### [DATA ROWS]
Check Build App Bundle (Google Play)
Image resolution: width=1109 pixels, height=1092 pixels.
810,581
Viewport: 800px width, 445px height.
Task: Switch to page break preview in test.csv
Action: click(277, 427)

==

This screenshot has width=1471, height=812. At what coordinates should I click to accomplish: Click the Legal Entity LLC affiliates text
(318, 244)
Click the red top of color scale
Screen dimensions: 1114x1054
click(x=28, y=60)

...

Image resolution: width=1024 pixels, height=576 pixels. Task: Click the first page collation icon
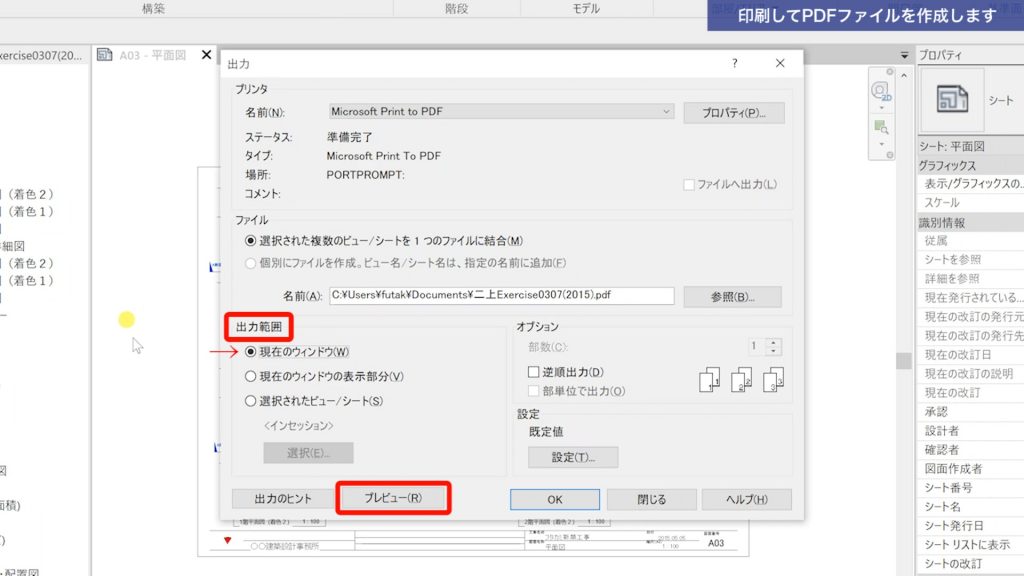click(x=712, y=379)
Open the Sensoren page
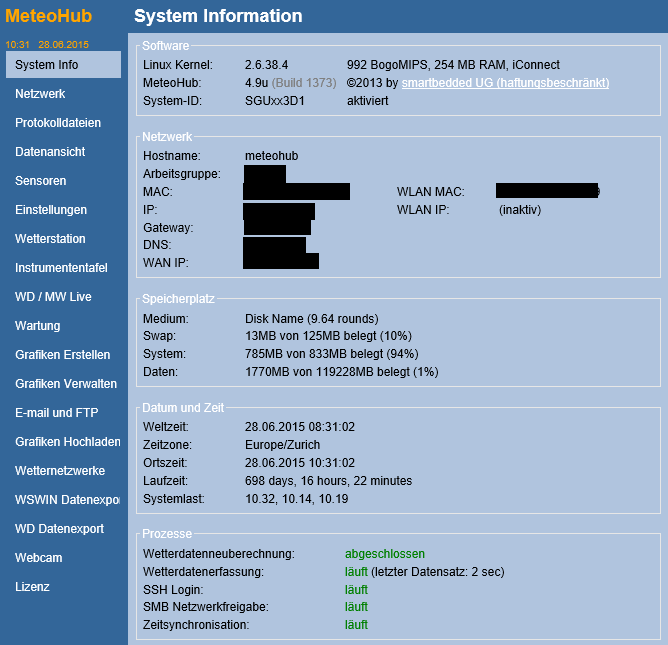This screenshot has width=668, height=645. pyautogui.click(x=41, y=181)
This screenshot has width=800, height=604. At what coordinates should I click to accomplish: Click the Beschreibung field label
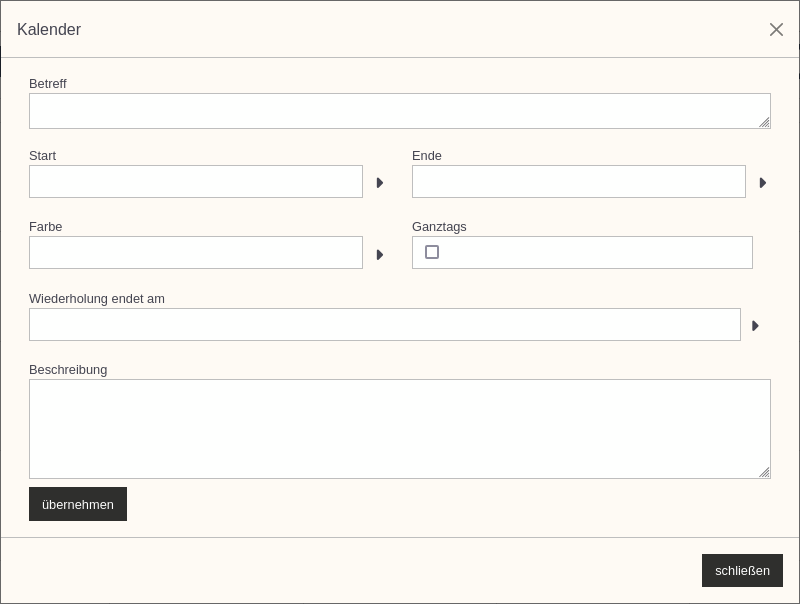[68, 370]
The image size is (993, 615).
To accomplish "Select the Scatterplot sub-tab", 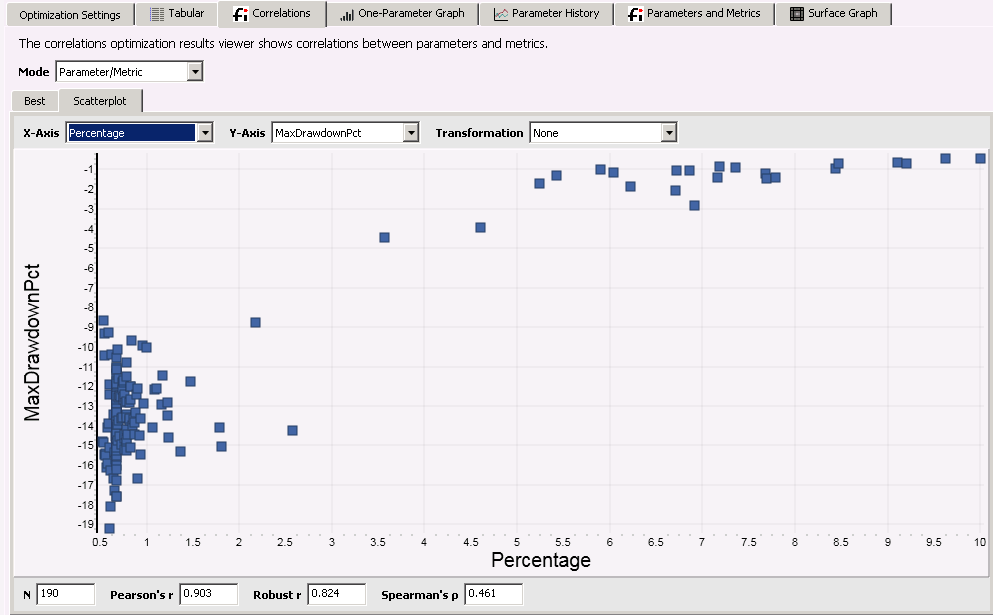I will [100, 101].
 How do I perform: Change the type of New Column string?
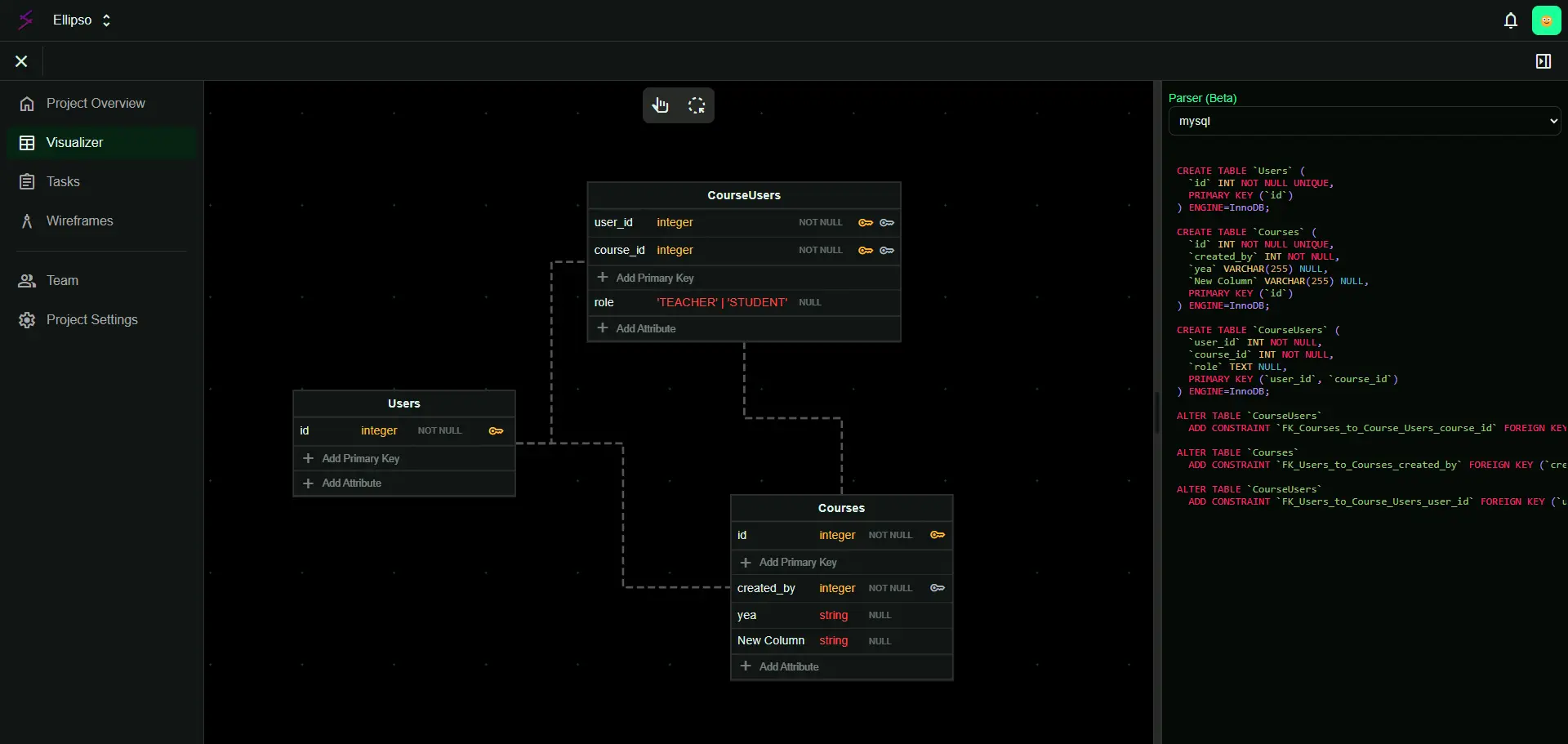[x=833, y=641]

### [PROBLEM TO SOLVE]
Copy out the rows from the line with "Check Build App Bundle (Google Play)" to the line with "Action: click(277, 427)", word for word.

### [TASK SOLUTION]
Check Build App Bundle (Google Play)
Image resolution: width=1109 pixels, height=1092 pixels.
810,581
Viewport: 800px width, 445px height.
Task: Switch to page break preview in test.csv
Action: click(277, 427)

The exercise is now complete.